KRAS mutation status was ascertained from patients' medical records. BRAF V600E mutation analyses were performed by polymerase chain reaction (PCR) direct sequencing using the following primers: BRAF Forward: tgc ttg ctc tga tag gaa aat g and BRAF Reverse: cag ggc caa aaa ttt aat cag t.

Statistical analyses were performed using EZR software version 1.41 [32] or R software version 4.2.2. The chi-squared test, Fisher's exact test, Mann–Whitney U test, or Kruskal–Wallis test was performed to analyse the statistical correlations between categorical data. Simple Bonferroni correction for multiple hypothesis testing was applied for adjustment at a two-sided alpha level. Hierarchical clustering analyses with heat maps were performed using a Euclidean distance measure and Ward linkage with the R software and complexheatmap-2 package. This analysis was done using logarithmic transformed expression data. The analyses were ‘unsupervised’ with no assumptions made with regard to patients’ clinical or pathological characteristics.

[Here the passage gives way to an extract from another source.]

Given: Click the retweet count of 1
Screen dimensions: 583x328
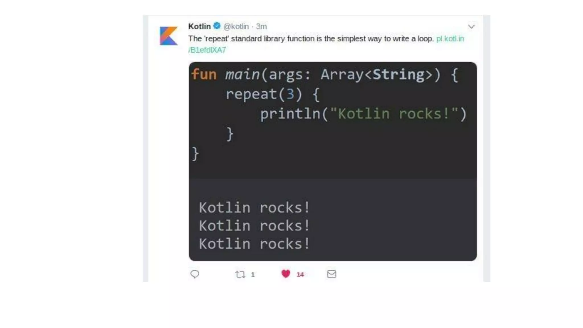Looking at the screenshot, I should [x=253, y=274].
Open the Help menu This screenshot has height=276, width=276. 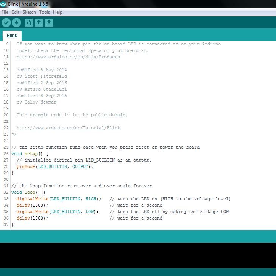[x=58, y=12]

For survival analyses, Kaplan–Meier survival estimates were calculated with the log-rank test. Cox proportional hazards regression analysis was performed to determine the associations of survival with the classified groups adjusting for confounders. The model included the following variables: sex (male versus female), age, tumour size, primary tumour location (right-sided colon versus left-sided colon versus rectum), pT stage (pT2 versus pT3 versus pT4), tumour histopathology (moderately to well-differentiated versus poorly differentiated), mucin production (positive versus negative), lymph node metastasis (positive versus negative), peritoneal metastasis (positive versus negative), distant organ metastasis (positive versus negative), surgical status (complete versus incomplete resection), mismatch repair system status (preserved versus deficient), and the results of hierarchical clustering analyses (group 3 versus group 2 versus group 1).

For transcriptomic analyses of the TCGA data, the UCSC Xena program (http://xena.ucsc.edu/) was used. According to the instructions, the mRNA expression data for DCN, FAP, ACTA2, PDPN, CD8A, FOXP3, and 43 collagen genes including COL1A1 of both 415 invasive colon and rectal adenocarcinomas (over pT2 stage) and 329 adjacent non-neoplastic mucosae were downloaded on 26 February 2024. The data were analysed using the UCSC Xena program or EZR software version 1.41. For the log-rank test and Kaplan–Meier curves, the best cut-off values were automatically set by the UCSC Xena program.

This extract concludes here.